The Usual Book Publishing Industry Players Ask Congress to Bell the Cat

It’s hard to beleive that it’s been, what, 5 years since we last played this game, but the US book publishing industry is back to its favorite pastime: complaining about how the biggest book retailer is violating antitrust law.

Twenty years ago their target was Barnes & Noble, but for the past decade the honor has gone to Amazon. Every few years the usual industry players come out with a screed about how this or that activity of Amazon was a violation of antitrust law.

This time around the ABA, AAP, and The Authors Guild sent a letter (PDF) to US  Rep. David Cicilline of Rhode Island, chair of the House Antitrust subcommittee, accusing Amazon of the usual malfeasance.

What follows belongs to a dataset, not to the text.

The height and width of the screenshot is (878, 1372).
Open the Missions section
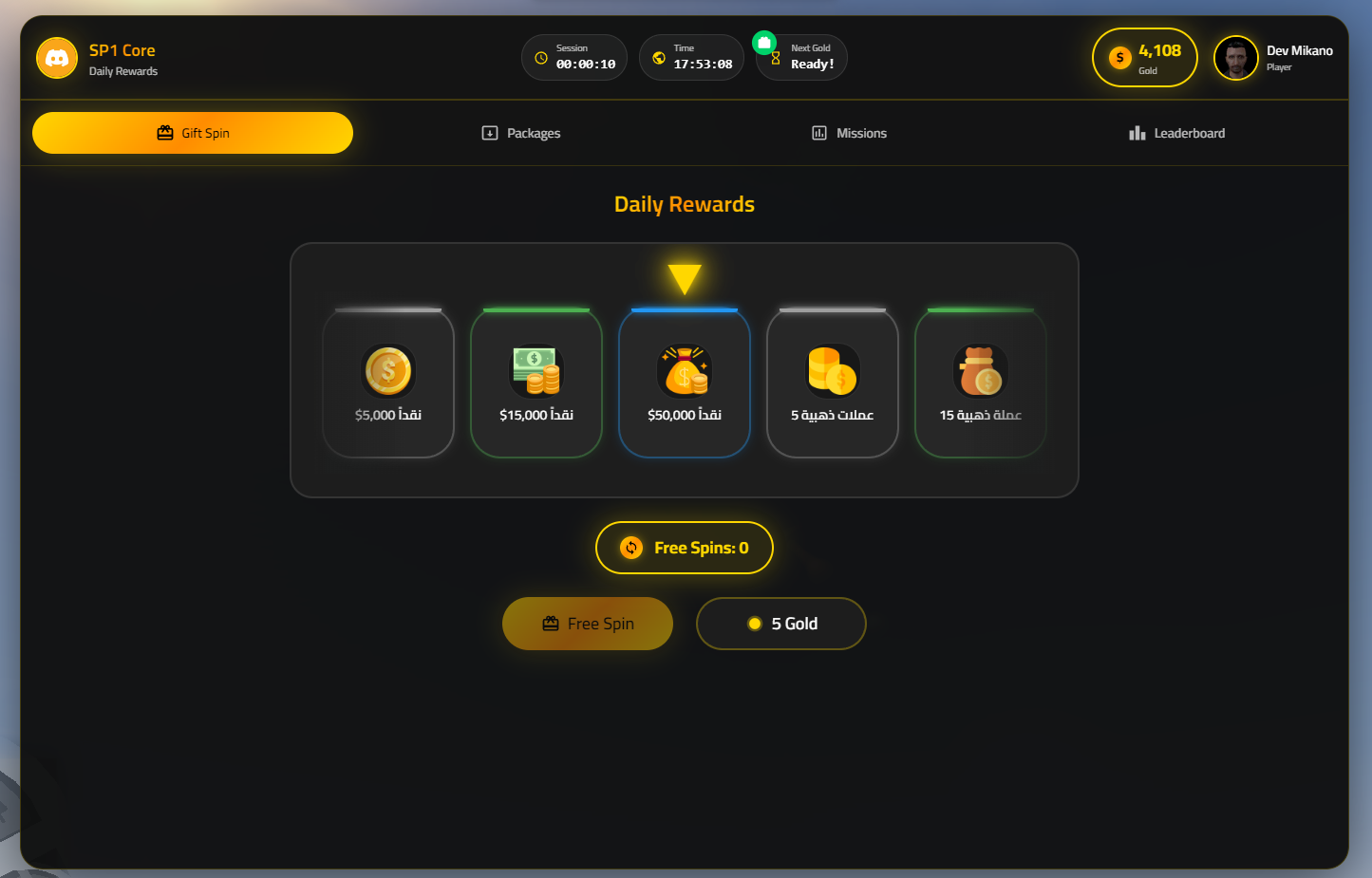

Together, our organizations—the Association of American Publishers, the Authors Guild, and the American Booksellers Association—represent thousands of authors, publishers, and booksellers in the United States who serve the democratic exchange of ideas by creating, publishing, and selling books. Our members rely upon a level playing field in the marketplace of ideas to reach, inform, and transact with customers for the delivery of books, whether in physical or digital form. Regrettably, as the Subcommittee’s hearings have laid bare, the competitive framework of the publishing industry has been fundamentally altered in recent years—and remains at serious risk of further diminishment—because of the concentrated power and influence of one company in particular: Amazon.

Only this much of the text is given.